The National Labor Relations Board (NLRB or Board) recently held that Tesla Inc. and CEO Elon Musk violated the National Labor Relations Act (NLRA) by infringing on employees’ protected rights through a tweet, and through an overly-broad confidentiality agreement employees were required to sign.

Musk’s tweet, posted on May 20, 2018 read:

“Nothing stopping Tesla team at our car plant from voting union. Could do so tmrw if they wanted. But why pay union dues & give up stock options for nothing? Our safety record is 2X better than when plant was UAW & everybody already gets healthcare.”

The Board found that in just under 280 characters—the limit of a tweet—Musk unlawfully threatened employees in “a manner viewable by the public without any limitations.” The Board considered that the tweet was posted via Musk’s personal account, which at the time, had a reach of approximately 23,000,000 followers, and that the tweet was republished and disseminated by radio, television and newspaper. To remedy the CEO’s unlawful act, the Board ordered Musk to remove the tweet, and ordered Tesla to post a notice in all its facilities nationwide addressing the unlawful act.

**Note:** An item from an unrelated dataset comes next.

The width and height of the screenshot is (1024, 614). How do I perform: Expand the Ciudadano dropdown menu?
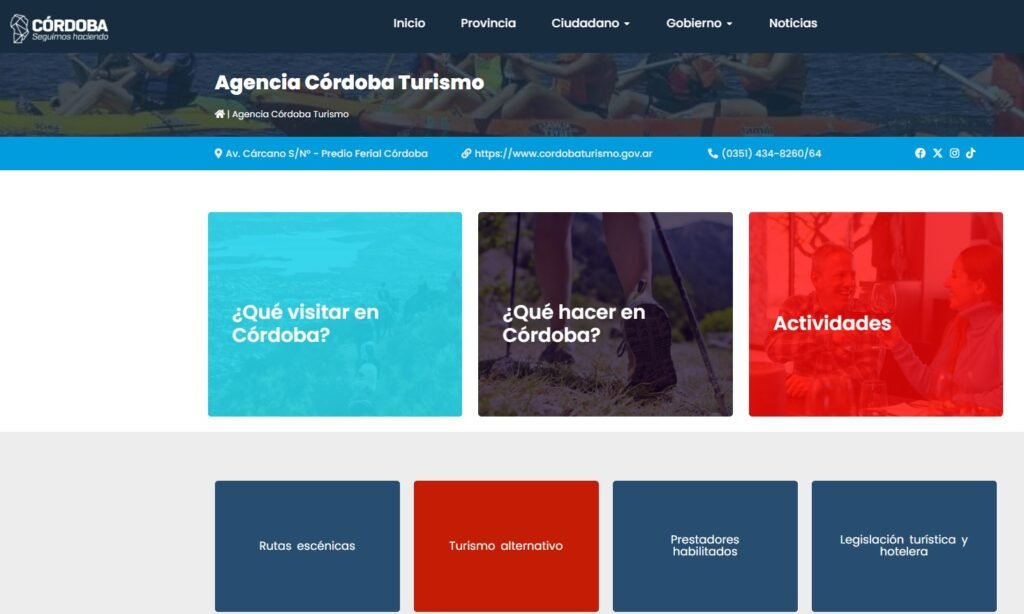pos(590,24)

The Board also found that Tesla’s media contact provision, included in an employee confidentiality agreement, was too broad and infringed on protected activities. That provision told employees that “it is never OK to communicate with the media or someone closely related to the media about Tesla, unless you have been specifically authorized in writing to do so.” Applying the Boeing standard, the Board found that employees would not reasonably interpret the media contact provision, as written, to apply only to communications with the media regarding confidential information. Instead, employees could reasonably interpret the provision to apply to communications involving working conditions, labor disputes, or other terms and conditions of employment. The fact that the provision was accompanied by a general statement that the confidentiality agreement was created in response to recent leaks of confidential Tesla information was of no consequence, the Board held, because it did not change the meaning of the plain language of the media-contact provision.